Yes ma'am I do, I know of a very excellent one (IMO). Although I'd like to ask a question first because sometimes people misunderstand the use of a VPN and sometimes it does not do what they expect it to. 

So, I'd like to ask what it is you are looking to achieve, other than security. Is this a network at home that you are looking to tunnel through from public access points? If so, additional software for that device(s) may be necessary. Also, if it's a work network that you are looking to tunnel through to, it is probably a good idea to consult with their IT department and make sure they are set up for the android vpn clients. Usually if an organization is set up for VPN, they prefer to use their own clients and usually prefer that their employees bring in their devices to be configured. Usually.


----------



## CajunSunshine (Apr 24, 2007)

Needing a VPN for the Android tablet to be able to safely use open public hotspots such as libraries, McDonalds, etc. to encrypt traffic between the Android and the internet, even on these unsecured networks.


----------



## WhyNot (Jun 21, 2011)

Okay. It sounds like what you really are looking for is a SSH (secure socket shell) or an encrypted internet proxy.

A VPN is used for accessing or routing through a specific network. So if you had a VPN tunnel set up at home, you could be anywhere with internet access, login to your VPN which will route your mobile traffic through your vpn at home and back out to the internet.

An SSH Tunnel will encrypt all your data that your mobile sends out. You have to have a rooted android and a third party host. Most people don't want to do this, it's complicated and most don't know what it means. I don't blame them.

An internet proxy service is one you connect to that encrypts or masks your net traffic. These are usually free, online services that you go to and connect through. This can work, but can be problematic, as far as I know. SOME Android software and devices have an issue with https tunnels, developers are working on it. There is beta software out there but I would not recommend a general user to start beta testing software. There is sound software for it but.....If we knew the make model and software version for your android device we could probably be of better assistance on that. 

If you really want to set up a vpn at your home to route your android through, I would recommed Cisco AnyConnect. This link goes to the information you would need.
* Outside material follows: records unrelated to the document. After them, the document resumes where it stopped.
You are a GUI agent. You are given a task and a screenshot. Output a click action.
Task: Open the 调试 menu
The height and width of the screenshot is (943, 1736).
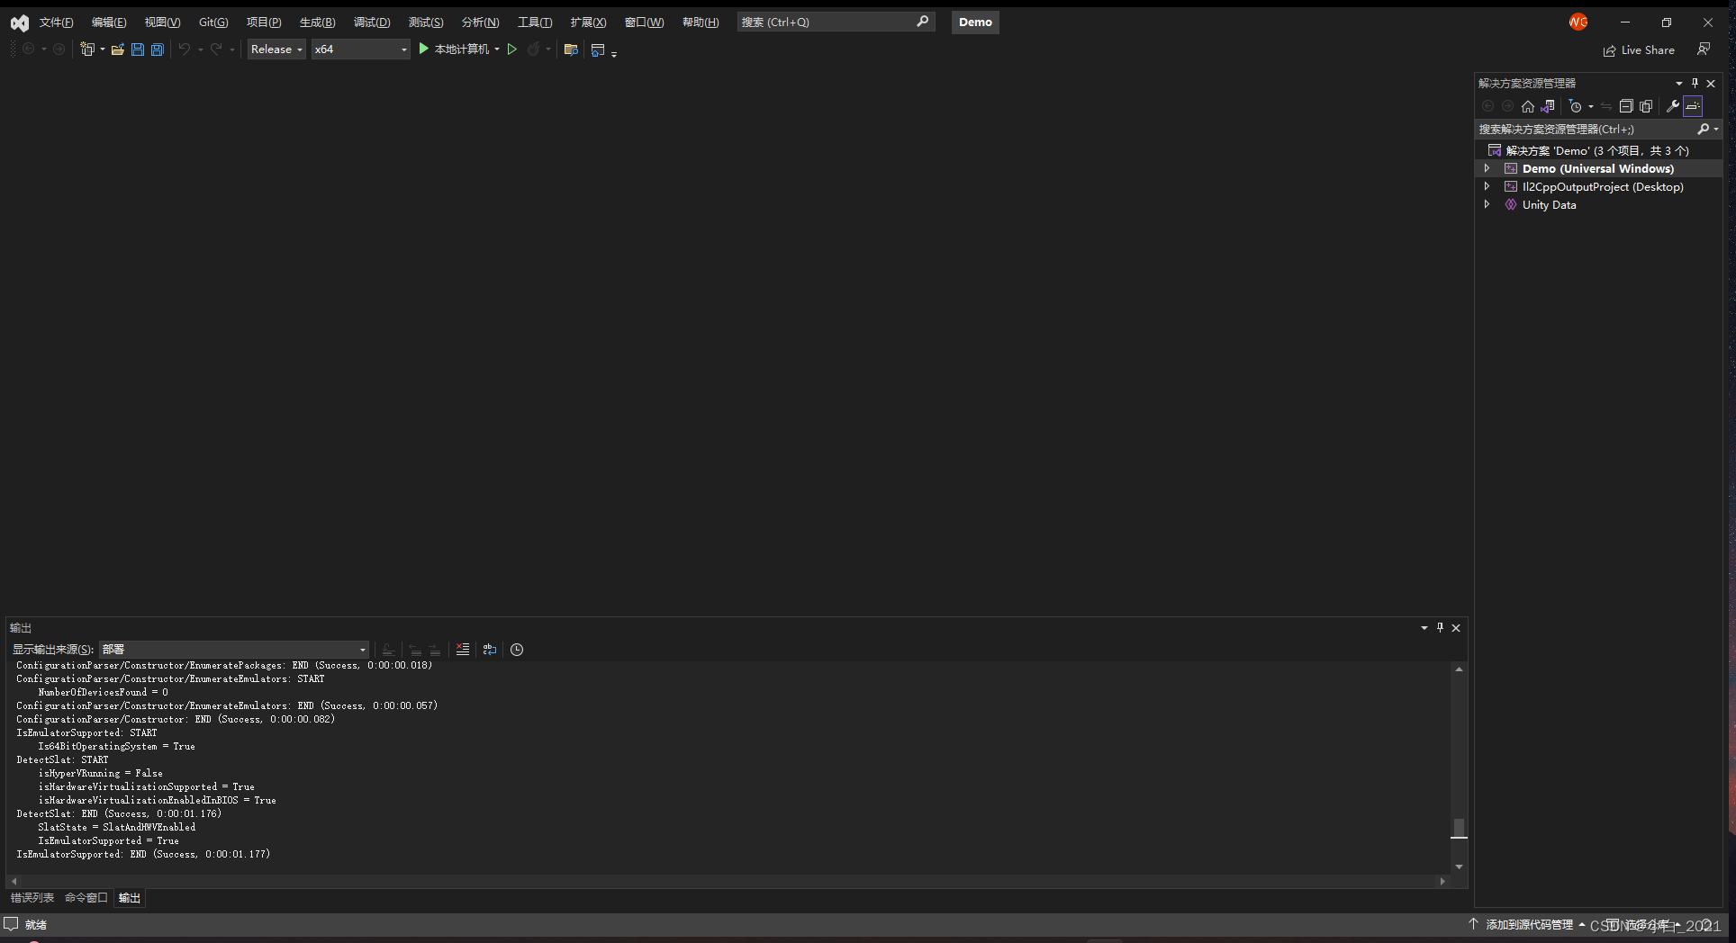tap(372, 22)
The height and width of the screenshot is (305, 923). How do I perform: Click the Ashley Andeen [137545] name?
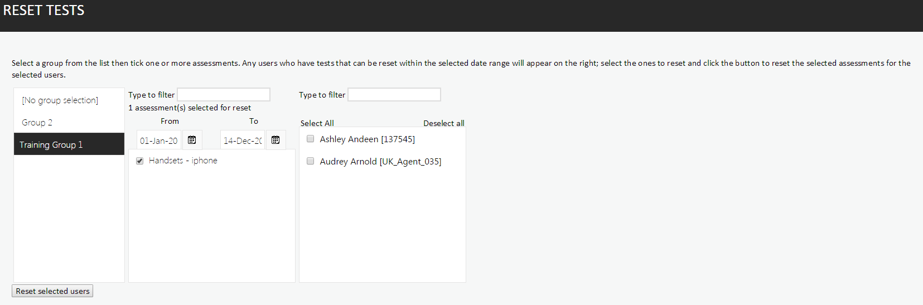[367, 139]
You can download the software specific for your devices within the user manual. You will have to know the make, model and software version of your router(s) at home as well.

Android User Guide for Cisco AnyConnect Secure Mobility Client, Release 2.5.x- [Cisco AnyConnect Secure Mobility Client] - Cisco Systems

I HIGHLY RECOMMEND reading this user guide from the beginning and gaining a complete understanding of how this works otherwise you will frustrate yourself.

***This is all as far as I know. There may be other services out there that are third party vpns offering secure connections. I'll let someone else answer that. I'm familiar with Cisco AnyConnect and android phones, setting up vpn's on home and business networks. The other proxy services I know about but have not been keeping up on their development. So all the information here about compatibility and all that is just as far as I know. And as far as I know with SOME devices and software currently available there are issues like buffer stack overflows, general lockups and...just plain issues....so hopefully if that is what you need someone else here has an android, uses it that way and can give you better information***


----------



## CajunSunshine (Apr 24, 2007)

hmmm...wow... beaucoup thanks for the wealth of info! BTW, I have no internet at home, but I do have it on an older model cell phone loaned to me by a friend. Tiny screen and texting style posting is killing me, lol. Wish there was some kind of add-on keyboard that I could use on this phone...then it would be bearable...


----------



## WhyNot (Jun 21, 2011)

CajunSunshine said:


> hmmm...wow... beaucoup thanks for the wealth of info! BTW, I have no internet at home, but I do have it on an older model cell phone loaned to me by a friend. Tiny screen and texting style posting is killing me, lol. *Wish there was some kind of add-on keyboard that I could use on this phone...then it would be bearable*...


Uhmmmmm.....this one might not be for your make/model...but....

Amazon.com: Logitech Tablet Keyboard for Android 3.0+ (920-003390): Electronics


----------



## CajunSunshine (Apr 24, 2007)

I wish! Thanks again!


----------